Notre philosophie, c’est de mettre le machine learning au service des humains qui travaillent dans la sécurité et non les remplacer, de faire en sorte qu’ils soient plus productif car aujourd’hui, un analyste de sécurité passe 30% de son temps à faire des choses utiles et 70% à chercher des infos de contexte pour comprendre ce qu’il est en train de regarder et prendre une décision : d’ici 2022, il manque environ 3,5 millions de personnes travaillant dans la sécurité.

Les informations de télémétrie de Windows ne mettent-elles pas en cause la vie privée?

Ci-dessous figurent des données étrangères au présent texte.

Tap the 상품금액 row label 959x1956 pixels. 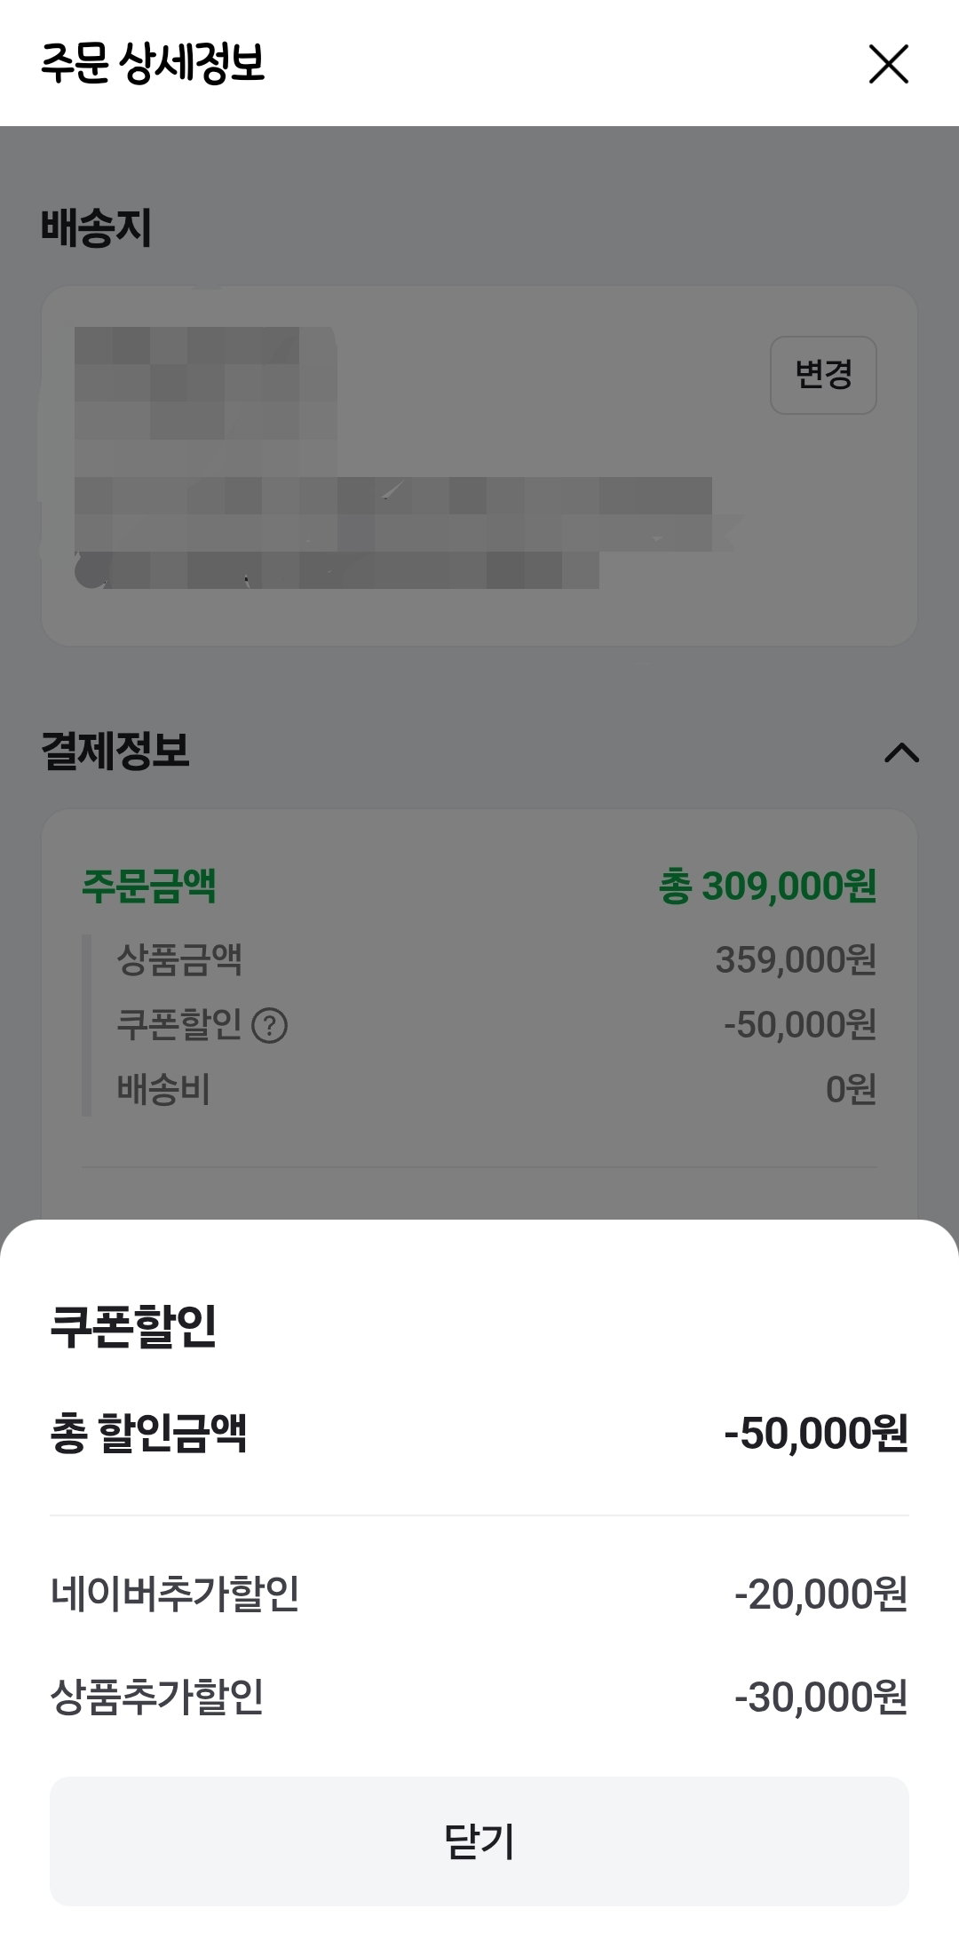click(x=179, y=959)
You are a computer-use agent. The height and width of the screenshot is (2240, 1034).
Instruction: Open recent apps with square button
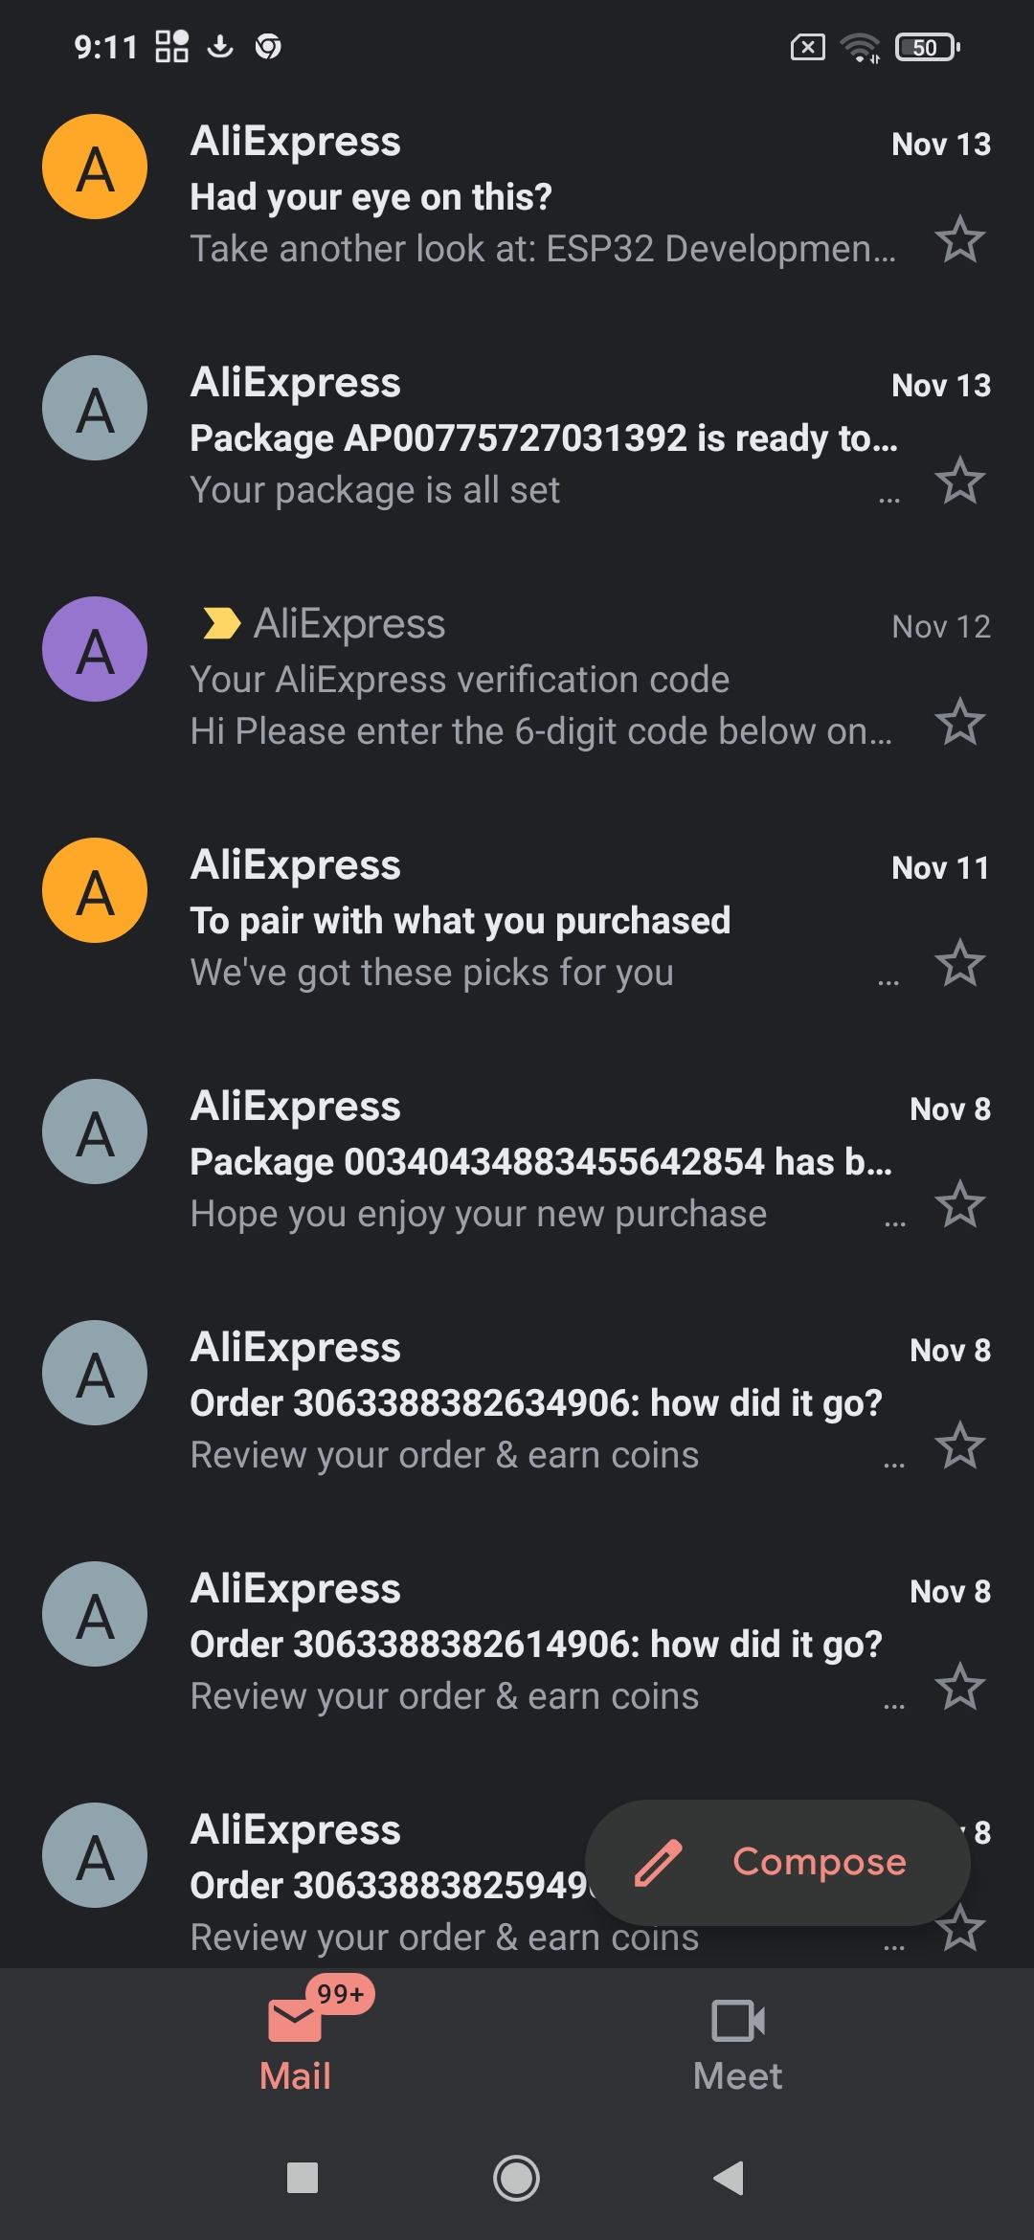[x=303, y=2178]
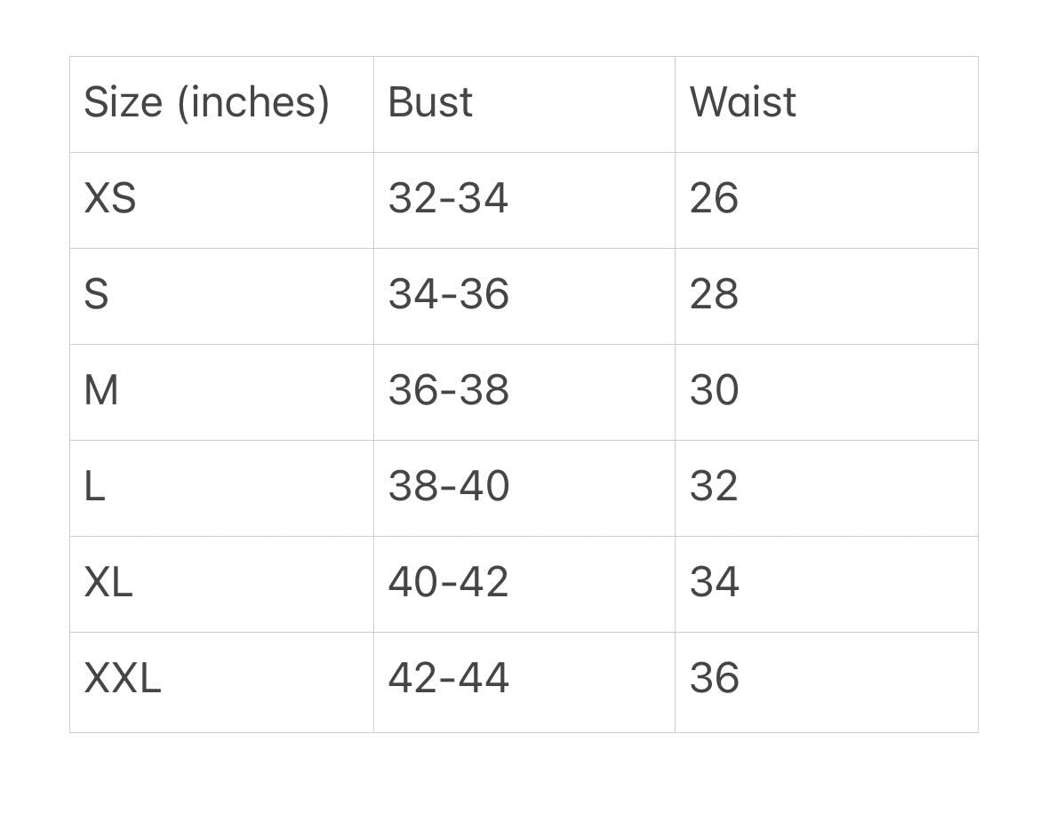The width and height of the screenshot is (1048, 838).
Task: Click the 42-44 bust measurement
Action: (x=448, y=678)
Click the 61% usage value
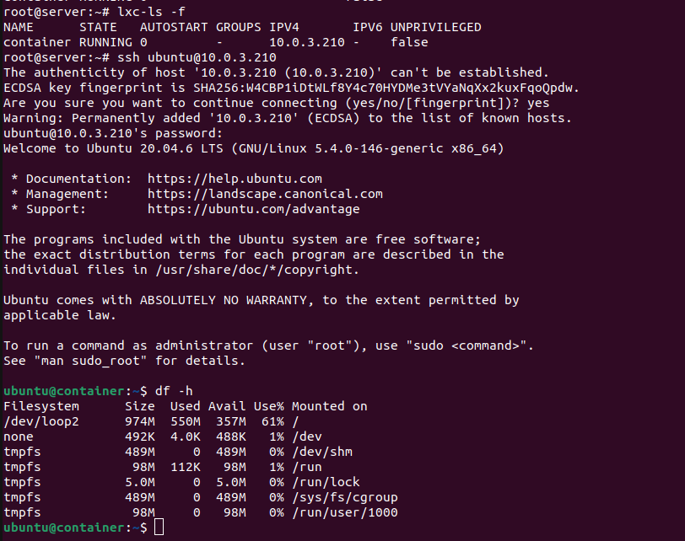 point(272,421)

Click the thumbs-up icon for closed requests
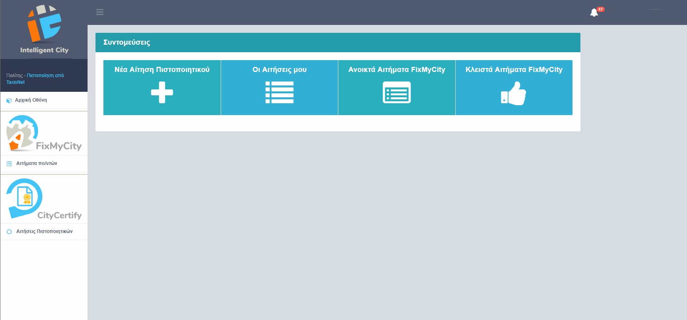(513, 93)
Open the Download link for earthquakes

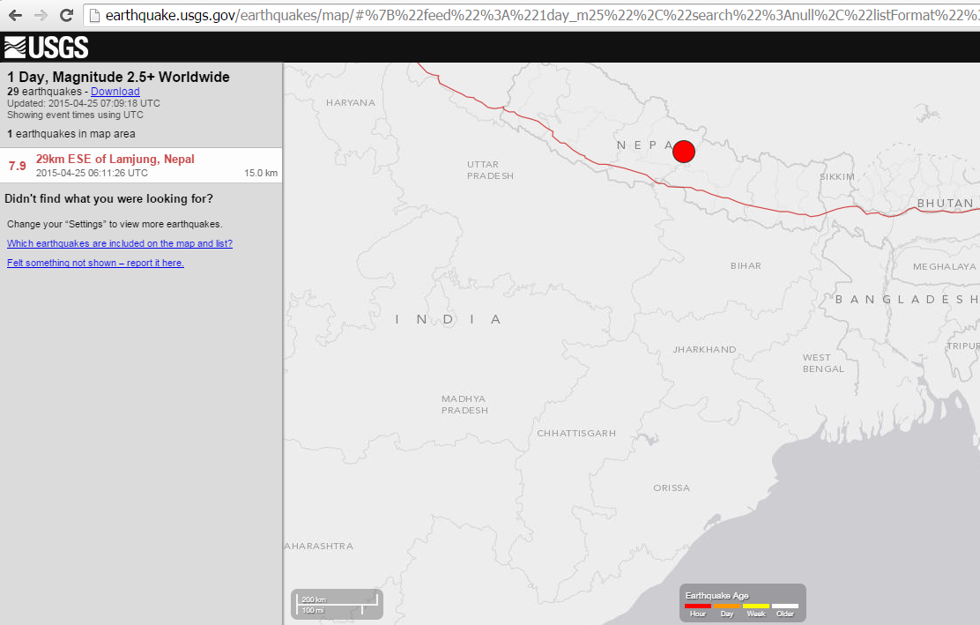115,92
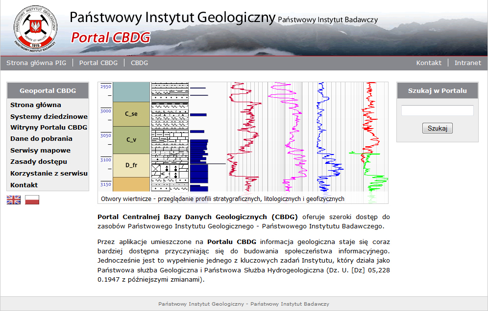Go to Serwisy mapowe in the sidebar
488x311 pixels.
tap(40, 150)
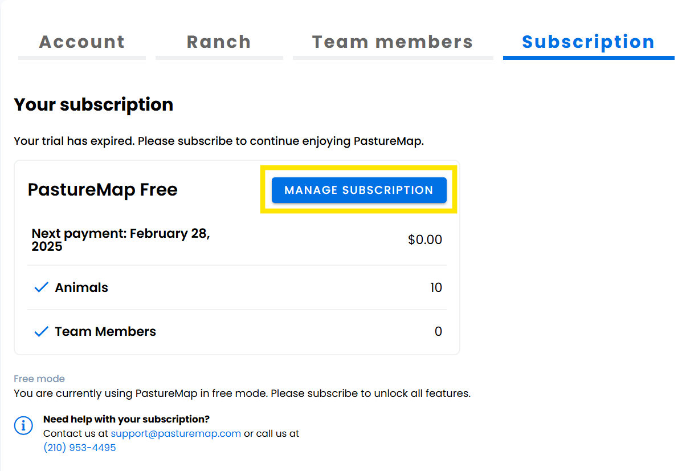
Task: Click the Animals row label
Action: tap(81, 287)
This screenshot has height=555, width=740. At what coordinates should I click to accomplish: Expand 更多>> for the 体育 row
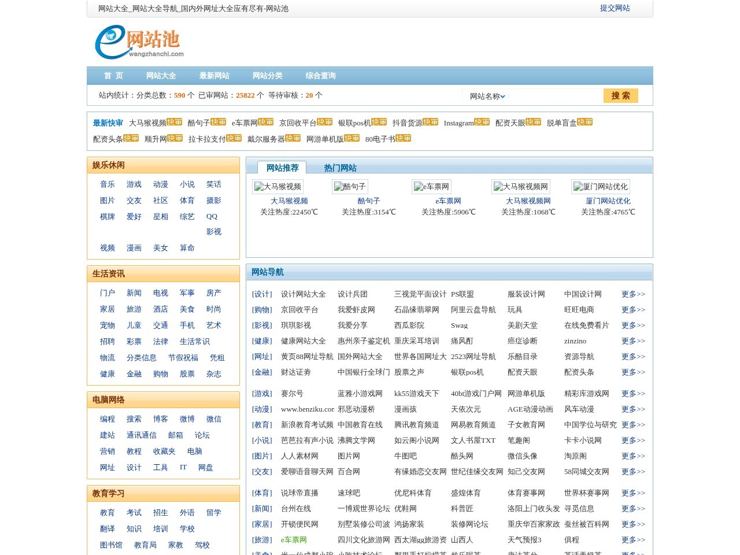(632, 493)
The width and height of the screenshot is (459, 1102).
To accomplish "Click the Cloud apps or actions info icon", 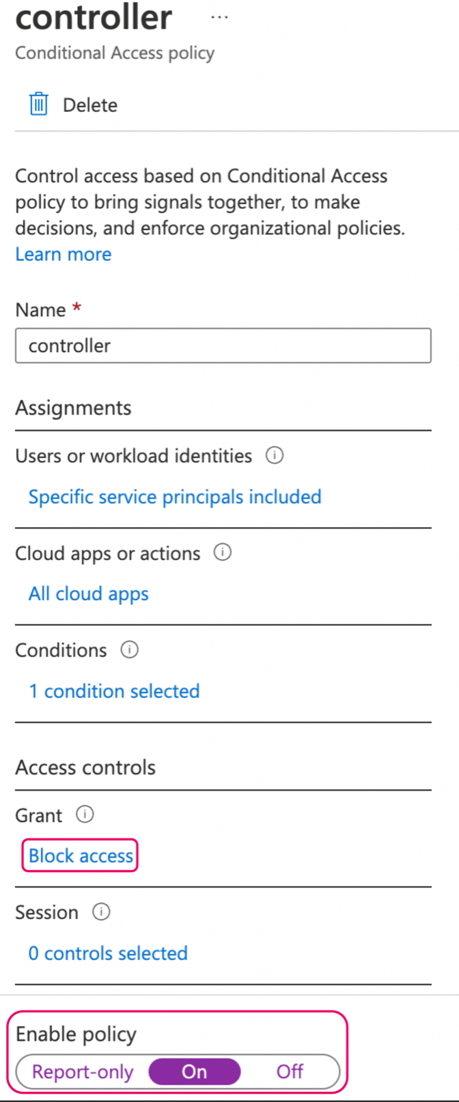I will [x=222, y=553].
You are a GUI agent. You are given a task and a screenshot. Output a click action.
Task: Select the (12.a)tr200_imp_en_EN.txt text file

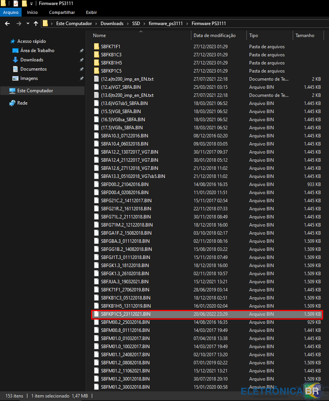pos(127,79)
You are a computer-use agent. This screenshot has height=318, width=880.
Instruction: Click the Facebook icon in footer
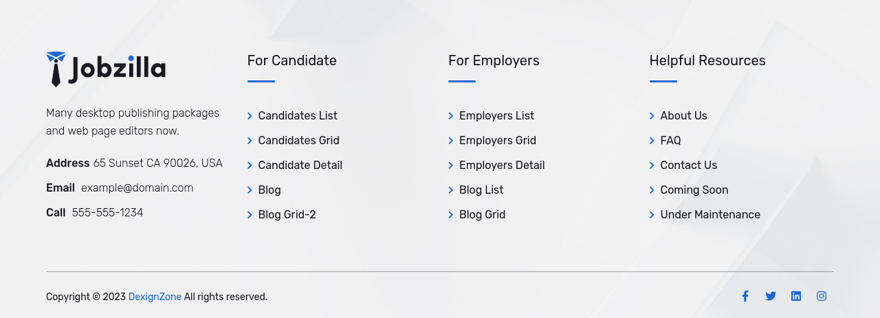click(745, 296)
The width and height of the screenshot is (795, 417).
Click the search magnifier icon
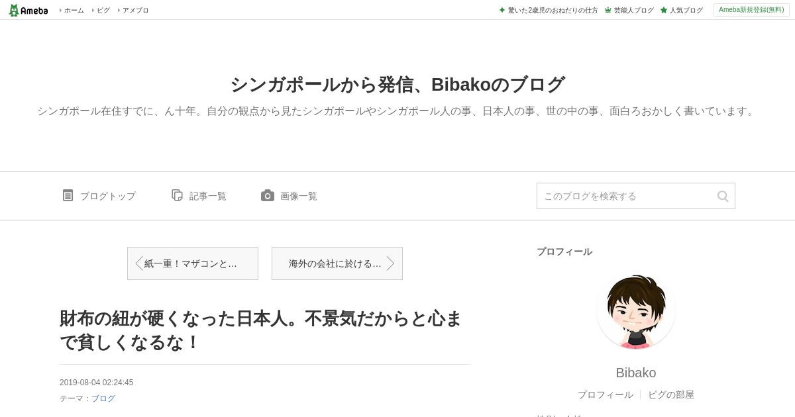pos(723,196)
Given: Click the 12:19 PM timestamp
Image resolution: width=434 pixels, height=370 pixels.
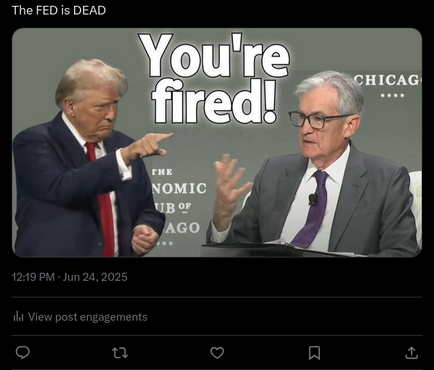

Windows est vendu aujourd’hui comme un service, contrairement au passé où on fournissait un logiciel, et il important de fournir une bonne qualité de service donc il faut que nous ayons des informations sur les scénarios problématiques et les dysfonctionnements. Cela nous permet, moyennant l’accord de l’utilisateur, d’envoyer un descriptif technique aux fabricants de pilotes par exemple, que son produit pose problème avec un matériel donné, il peut ensuite corriger le problème et nous nous chargeons de distribuer la mise à jour. L’objectif est que cela soit vertueux, nous comprenons que certains n’en veulent pas donc c’est une option réglable.

D’une manière générale, nous concevons que la gestion de la sécurité est un tabouret à 3 pieds : l’identité, un appareil non compromis et de la télémétrie pour avoir des informations sur le comportement d’une machine. C’est sur ce principe que notre RSSI sécurise notre entreprise.